# What to do
Would you repeat every line of the data exactly?

━━━━

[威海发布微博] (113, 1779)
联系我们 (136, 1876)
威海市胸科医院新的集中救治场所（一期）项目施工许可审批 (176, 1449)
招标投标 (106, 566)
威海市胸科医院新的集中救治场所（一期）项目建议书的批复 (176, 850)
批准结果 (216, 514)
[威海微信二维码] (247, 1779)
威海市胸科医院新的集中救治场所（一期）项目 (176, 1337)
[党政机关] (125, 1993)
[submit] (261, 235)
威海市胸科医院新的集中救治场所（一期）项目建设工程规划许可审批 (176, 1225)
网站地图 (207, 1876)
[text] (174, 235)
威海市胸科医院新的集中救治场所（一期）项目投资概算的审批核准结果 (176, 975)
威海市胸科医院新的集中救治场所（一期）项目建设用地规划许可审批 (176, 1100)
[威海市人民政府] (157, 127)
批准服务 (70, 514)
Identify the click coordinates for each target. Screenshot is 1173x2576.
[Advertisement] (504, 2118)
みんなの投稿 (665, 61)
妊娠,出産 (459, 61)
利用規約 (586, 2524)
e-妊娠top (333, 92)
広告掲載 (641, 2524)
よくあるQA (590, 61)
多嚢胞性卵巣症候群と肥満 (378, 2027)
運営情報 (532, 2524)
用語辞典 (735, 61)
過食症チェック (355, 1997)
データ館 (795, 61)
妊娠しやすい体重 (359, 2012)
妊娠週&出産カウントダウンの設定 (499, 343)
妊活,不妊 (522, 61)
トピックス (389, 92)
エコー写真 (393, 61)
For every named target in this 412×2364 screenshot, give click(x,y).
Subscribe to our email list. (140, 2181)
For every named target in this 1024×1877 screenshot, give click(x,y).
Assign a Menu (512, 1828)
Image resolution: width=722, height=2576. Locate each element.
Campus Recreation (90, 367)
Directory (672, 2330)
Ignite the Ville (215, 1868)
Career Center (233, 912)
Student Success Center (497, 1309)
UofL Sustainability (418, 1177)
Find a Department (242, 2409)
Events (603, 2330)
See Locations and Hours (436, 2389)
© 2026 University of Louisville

━━━━

# Task result
[威海发布微博] (113, 1779)
联系我们 (136, 1876)
威海市胸科医院新的集中救治场所（一期）项目施工许可审批 (176, 1449)
招标投标 (106, 566)
威海市胸科医院新的集中救治场所（一期）项目建议书的批复 (176, 850)
批准结果 (216, 514)
[威海微信二维码] (247, 1779)
威海市胸科医院新的集中救治场所（一期）项目 (176, 1337)
[党政机关] (125, 1993)
[submit] (261, 235)
威海市胸科医院新的集中救治场所（一期）项目建设工程规划许可审批 (176, 1225)
网站地图 (207, 1876)
[text] (174, 235)
威海市胸科医院新的集中救治场所（一期）项目投资概算的审批核准结果 (176, 975)
威海市胸科医院新的集中救治场所（一期）项目建设用地规划许可审批 (176, 1100)
[威海市人民政府] (157, 127)
批准服务 (70, 514)
Identify the click coordinates for each target. Screenshot is 1173x2576.
[Advertisement] (504, 2118)
みんなの投稿 (665, 61)
妊娠,出産 (459, 61)
利用規約 (586, 2524)
e-妊娠top (333, 92)
広告掲載 (641, 2524)
よくあるQA (590, 61)
多嚢胞性卵巣症候群と肥満 (378, 2027)
運営情報 (532, 2524)
用語辞典 (735, 61)
過食症チェック (355, 1997)
データ館 (795, 61)
妊娠しやすい体重 (359, 2012)
妊娠週&出産カウントダウンの設定 (499, 343)
妊活,不妊 (522, 61)
トピックス (389, 92)
エコー写真 (393, 61)
For every named target in this 412×2364 screenshot, give click(x,y).
Subscribe to our email list. (140, 2181)
For every named target in this 1024×1877 screenshot, give click(x,y).
Assign a Menu (512, 1828)
Image resolution: width=722, height=2576. Locate each element.
Campus Recreation (90, 367)
Directory (672, 2330)
Ignite the Ville (215, 1868)
Career Center (233, 912)
Student Success Center (497, 1309)
UofL Sustainability (418, 1177)
Find a Department (242, 2409)
Events (603, 2330)
See Locations and Hours (436, 2389)
© 2026 University of Louisville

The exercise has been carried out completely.